PAT (Advanced Level) 1140~1143:1140模拟 1141模拟 1142暴力 1143 BST+LCA
1140 Look-and-say Sequence(20 分)
题意:观察序列D, D1, D111, D113, D11231, D112213111, ...,显然后一个串是对前一个串每一小段连续相同的字母及其个数的描述。例如,D112213111是对D11231的描述,原因是在D11231中,依次出现了1个D(即D1),2个1(即12),1个2(即21),1个3(即31),1个1(即11), 连起来即为D112213111。给定D,问符合该规律的序列中第N个数是多少?
分析:
1、C++写法:按题意模拟即可。
#include<cstdio>
#include<cstring>
#include<cstdlib>
#include<string>
#include<algorithm>
#include<iostream>
using namespace std;
int main(){
int D, N;
while(scanf("%d%d", &D, &N) == 2){
char tmp[1010];
sprintf(tmp, "%d", D);
string s = string(tmp);
string ans;
N--;
while(N--){
int len = s.size();
int cnt = 0;
ans = "";
for(int i = 0; i < len - 1; ++i){
if(s[i] == s[i + 1]){
++cnt;
}
else{
ans += s[i];
sprintf(tmp, "%d", cnt + 1);
ans += string(tmp);
cnt = 0;
}
}
if(s[len - 2] == s[len - 1]){
ans += s[len - 2];
sprintf(tmp, "%d", cnt + 1);
ans += string(tmp);
}
else{
ans += s[len - 1];
ans += "1";
}
s = ans;
}
printf("%s\n", s.c_str());
}
return 0;
}
2、python写法:itertools.groupby函数可以将字符串中连续相同的字母分组。
import itertools
D, N = map(int, input().split())
s = str(D)
for _ in range(N - 1):
ans = ''
for char, lst in itertools.groupby(s):
ans += char
ans += str(len(tuple(lst)))
s = ans
print(s)
1141 PAT Ranking of Institutions(25 分)
题意:根据给定的信息计算学校的排名,并按规定的顺序输出即可。

-.-.-

根据上面这篇PAT题解回答:
1. 1142题用的是什么方法?
2. 题意中,D112213111是对哪个串的描述?
3. Python写法用哪个函数把字符串中连续相同的字母分组?

* **数据部分**

-.-.-

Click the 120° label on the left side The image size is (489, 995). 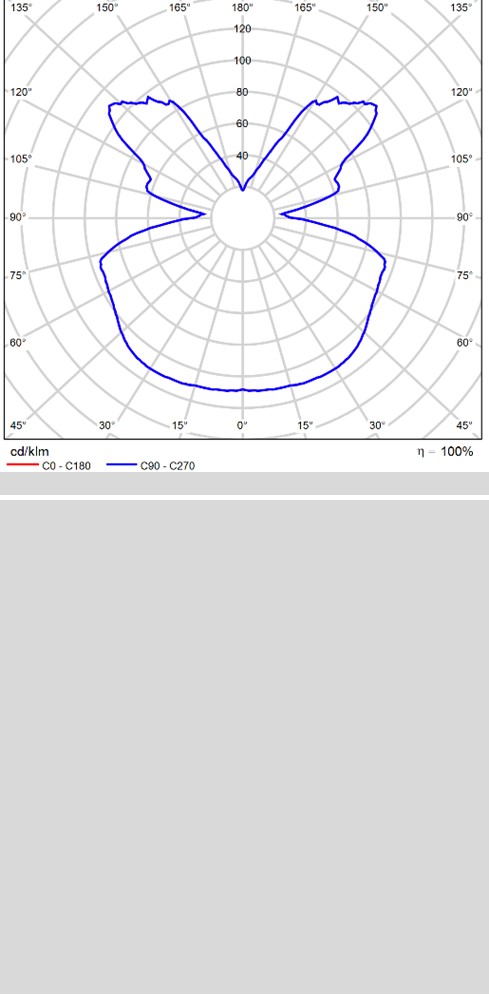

-.-.-

* **本题解答**
1. 暴力
2. D11231
3. itertools.groupby